BRAUER, Markus, et Michaël LANDRY (2008). « Un ministre peut-il tomber enceinte ? L’impact du générique masculin sur les représentations mentales », L’année psychologique, vol. 108, nº 2, p. 243-272.


[1] Je remercie ma collègue Sandrine Tailleur de l’UQAC, ma collègue Anaïs Tatossian de l’Université d’Ottawa, ainsi que son étudiante, Nikita Kamblé-Bagal, pour leurs précieux commentaires qui m’ont permis d’améliorer la version originale de ce texte. La communication récente de Kamblé-Bagal et Tatossian, « L’usage de l’écriture inclusive dans deux médias québécois et français », au 88e congrès de l’Acfas peut être visionnée gratuitement ici :

https://www.acfas.ca/evenements/congres/88/contribution/usage-ecriture-inclusive-deux-medias-quebecois-francais

[2] La communication de Kamblé-Bagal et Tatossian citée dans la précédente note souligne une différence de quarante ans entre une forme d’officialisation de la féminisation des noms de métier au Québec (1979) et en France (2019) et conclut que l’acceptation de l’écriture inclusive serait un peu plus en avance au Québec qu’en France.

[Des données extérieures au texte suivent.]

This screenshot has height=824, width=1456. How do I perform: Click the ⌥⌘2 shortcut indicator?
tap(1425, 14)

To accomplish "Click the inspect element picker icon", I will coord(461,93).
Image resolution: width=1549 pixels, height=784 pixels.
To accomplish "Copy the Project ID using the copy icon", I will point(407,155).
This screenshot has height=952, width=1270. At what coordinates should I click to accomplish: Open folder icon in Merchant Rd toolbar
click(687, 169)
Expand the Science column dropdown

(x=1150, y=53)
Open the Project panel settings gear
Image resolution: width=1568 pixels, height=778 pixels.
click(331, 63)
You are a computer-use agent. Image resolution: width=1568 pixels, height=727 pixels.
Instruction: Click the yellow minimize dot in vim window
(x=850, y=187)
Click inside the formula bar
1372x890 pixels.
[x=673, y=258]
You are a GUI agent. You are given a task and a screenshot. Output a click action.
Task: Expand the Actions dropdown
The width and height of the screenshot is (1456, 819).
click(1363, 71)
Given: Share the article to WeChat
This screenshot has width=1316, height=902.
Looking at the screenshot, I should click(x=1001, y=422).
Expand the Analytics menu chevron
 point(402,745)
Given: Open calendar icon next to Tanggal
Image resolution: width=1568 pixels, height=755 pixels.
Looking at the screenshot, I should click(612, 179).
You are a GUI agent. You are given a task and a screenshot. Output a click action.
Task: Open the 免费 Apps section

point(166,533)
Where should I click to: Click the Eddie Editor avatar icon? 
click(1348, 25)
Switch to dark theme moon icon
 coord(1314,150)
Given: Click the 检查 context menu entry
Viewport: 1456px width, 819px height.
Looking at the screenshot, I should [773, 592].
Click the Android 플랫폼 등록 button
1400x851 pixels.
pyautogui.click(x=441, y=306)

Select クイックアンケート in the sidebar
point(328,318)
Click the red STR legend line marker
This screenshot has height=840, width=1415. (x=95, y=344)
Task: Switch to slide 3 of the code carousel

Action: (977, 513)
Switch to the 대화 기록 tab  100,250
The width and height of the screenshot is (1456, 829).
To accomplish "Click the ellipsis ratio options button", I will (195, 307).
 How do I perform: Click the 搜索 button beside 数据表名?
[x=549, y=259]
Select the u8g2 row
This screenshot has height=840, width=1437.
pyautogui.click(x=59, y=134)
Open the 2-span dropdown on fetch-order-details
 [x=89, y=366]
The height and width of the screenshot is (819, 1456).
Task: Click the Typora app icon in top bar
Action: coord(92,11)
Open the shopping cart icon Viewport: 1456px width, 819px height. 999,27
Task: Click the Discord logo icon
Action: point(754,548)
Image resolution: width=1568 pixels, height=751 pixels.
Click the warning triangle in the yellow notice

[3] Tandis que le -s était souvent associé au singulier pour les noms masculins de l’ancien français, surtout lorsque le nom était sujet.

[4] Personnellement, j’en doute. Comme me le fait remarquer Nikita Kamblé-Bagal (UOttawa) : « Une étude de Brauer et Landry (2008) révèle que l’utilisation d’un générique masculin active une représentation masculine. Concernant l’épicène, ils constatent qu’il active plus de représentations féminines (43%) qu’un générique masculin (23%). Ils évoquent également une étude de Bem et Bem (1973) qui illustre que les femmes ont moins tendance à postuler sur des postes qui sont décrits avec un générique masculin que des postes décrits avec une formulation plus neutre » .

[5] Ce me semble être le sujet d’un débat distinct, mais surtout, on utilise de bien grands mots pour conclure sur une critique d’une suggestion toute simple : utiliser un point médian afin d’inclure succinctement le féminin et le masculin de certains mots.

La Correspondance

2 réflexions au sujet de “L’écriture inclusive : une opinion différente

  1. Merci infiniment de cette mise au point. Dans l'”extrêmisation” des débats de tous bords, on finit par s’y perdre et j’avais aussi quelques difficultés à comprendre que l’on traite la question de l’écriture inclusive sur le même pied que la cancel culture. Vos arguments sont éclairants et convaincants.

    1. Merci beaucoup de votre commentaire, vous me voyez ravi si mon texte a pu faire oeuvre utile de démêler les choses.